Just over a year ago the British Prime Minister David Cameron, whose family has had tax haven interests for many years, tried to whitewash Britain’s Overseas Territories and Crown Dependencies with a statement saying:
“I do not think it is fair any longer to refer to any of the Overseas Territories or Crown Dependencies as tax havens.”
Which, as we pointed out in an identically-introduced blog a couple of weeks ago, was arrant nonsense. We had demonstrated it amply via our Financial Secrecy Index, and that was followed up by a scorecard this month from Global Witness and Christian Aid. The Clean-up has been, to use modern parlance, an Epic Fail.
“Fighting off last-minute overtures from the United Kingdom on the implementation of a public, centralized beneficial ownership registry for locally registered businesses and potentially trusts, Cayman Islands Premier Alden McLaughlin said Monday that the British Overseas Territories are standing united against such a move.”
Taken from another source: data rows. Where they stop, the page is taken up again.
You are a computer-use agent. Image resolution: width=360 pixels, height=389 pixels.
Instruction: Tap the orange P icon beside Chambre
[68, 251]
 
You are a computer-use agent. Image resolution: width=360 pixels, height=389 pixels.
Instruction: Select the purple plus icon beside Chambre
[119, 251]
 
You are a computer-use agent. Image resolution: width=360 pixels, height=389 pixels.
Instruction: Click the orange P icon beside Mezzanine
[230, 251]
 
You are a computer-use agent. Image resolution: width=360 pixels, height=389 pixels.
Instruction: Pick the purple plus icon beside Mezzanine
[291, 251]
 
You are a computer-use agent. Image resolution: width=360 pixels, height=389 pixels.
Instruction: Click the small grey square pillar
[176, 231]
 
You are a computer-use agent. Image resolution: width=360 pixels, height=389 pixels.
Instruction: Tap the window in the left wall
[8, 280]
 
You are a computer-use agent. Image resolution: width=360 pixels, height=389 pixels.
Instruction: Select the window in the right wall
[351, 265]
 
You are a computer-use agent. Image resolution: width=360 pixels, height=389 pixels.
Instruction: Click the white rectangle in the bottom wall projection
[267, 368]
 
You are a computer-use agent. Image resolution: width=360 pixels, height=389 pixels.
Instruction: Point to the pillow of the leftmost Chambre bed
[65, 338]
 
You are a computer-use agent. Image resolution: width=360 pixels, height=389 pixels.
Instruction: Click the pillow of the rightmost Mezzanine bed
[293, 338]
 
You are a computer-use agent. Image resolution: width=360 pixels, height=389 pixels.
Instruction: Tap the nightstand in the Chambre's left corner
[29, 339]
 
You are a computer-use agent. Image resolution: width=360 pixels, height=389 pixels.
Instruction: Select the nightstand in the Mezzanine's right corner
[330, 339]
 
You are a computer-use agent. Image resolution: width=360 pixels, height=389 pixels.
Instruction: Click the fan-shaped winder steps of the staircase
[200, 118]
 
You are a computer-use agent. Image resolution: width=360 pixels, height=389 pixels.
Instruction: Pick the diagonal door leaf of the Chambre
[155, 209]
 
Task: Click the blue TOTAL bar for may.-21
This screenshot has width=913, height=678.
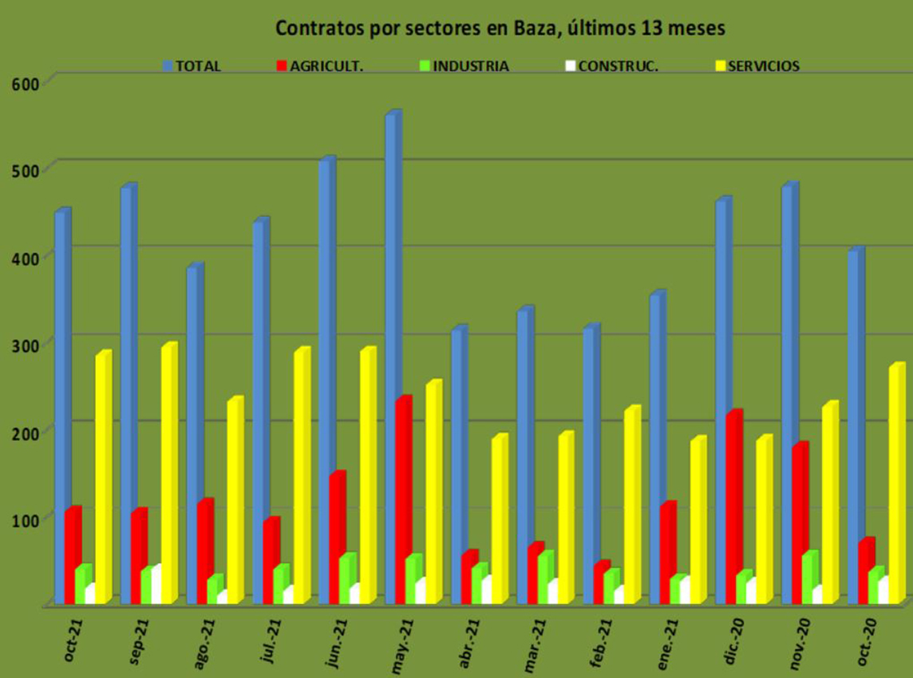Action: click(x=391, y=359)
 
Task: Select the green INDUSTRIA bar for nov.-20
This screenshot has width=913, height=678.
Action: click(x=808, y=578)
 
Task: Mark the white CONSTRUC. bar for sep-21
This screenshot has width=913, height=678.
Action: click(x=156, y=586)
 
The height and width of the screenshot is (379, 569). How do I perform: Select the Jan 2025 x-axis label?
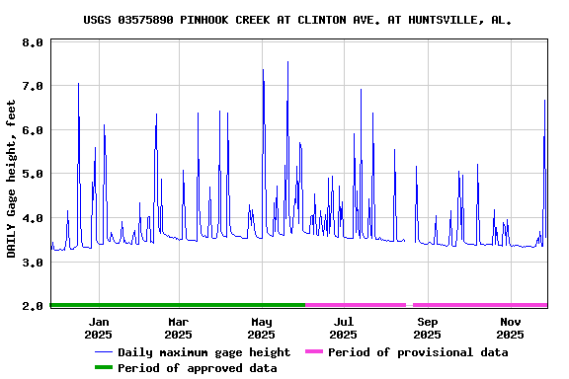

This follows moves in Europe towards creating public registries. And of course there are influential private sector interests at play here:
“Cayman Islands Chamber of Commerce President Johann Moxam said Monday that he also expected the international “pressure” on the beneficial ownership issues to remain for some time, but said the Chamber congratulated Mr. McLaughlin and Mr. Panton’s government on their stance.
“We support the government’s position holding the line by not acquiescing to requests for the implementation of a public beneficial ownership registry, which would negatively impact the Cayman Islands and put our jurisdiction at a competitive disadvantage, particularly when none of our competitors or the big countries, the U.K., the U.S. and Canada have committed to such course of action and legislation,” Mr. Moxam said.”
Which is all, of course, rather predictable. And there is the “competitiveness” nonsense, again. What exactly, Mr. Moxam, is Cayman “competing” on here?
Meanwhile, however, we also see blocking moves on these transparency issues from a strange collection of European states. From the EU Observer:
The anti-money laundering directive (AMLD) is entering the final stage of negotiations on Tuesday (16 December) in Brussels in so-called trialogue talks between MEPs, diplomats, and European Commission officials. It’s designed to clamp down on tax evasion and organised crime.
“The European Parliament wants national governments to set up a publicly accessible register on “beneficial ownership”. . . But a leaked compromise text, seen by this website, indicates that a blocking majority of member states is keen to maintain a veil of secrecy.
They don’t oppose creating the register. But they insist on restricting access to “competent authorities”, such as national Financial Intelligence Units (FIUs).
The commission’s proposal is to restrict access, but to let people who can demonstrate a “legitimate interest” – such as investigative journalists or NGOs – see the registry as well.
Tamira Gunzburg, the Brussels director of the One campaign – a pro-transparency pressure group – said Austria, Croatia, Denmark, France, Finland, Slovenia, Sweden, and the UK back public access.
But Germany, Poland, and Spain oppose it, while the commission doesn’t have a vote.”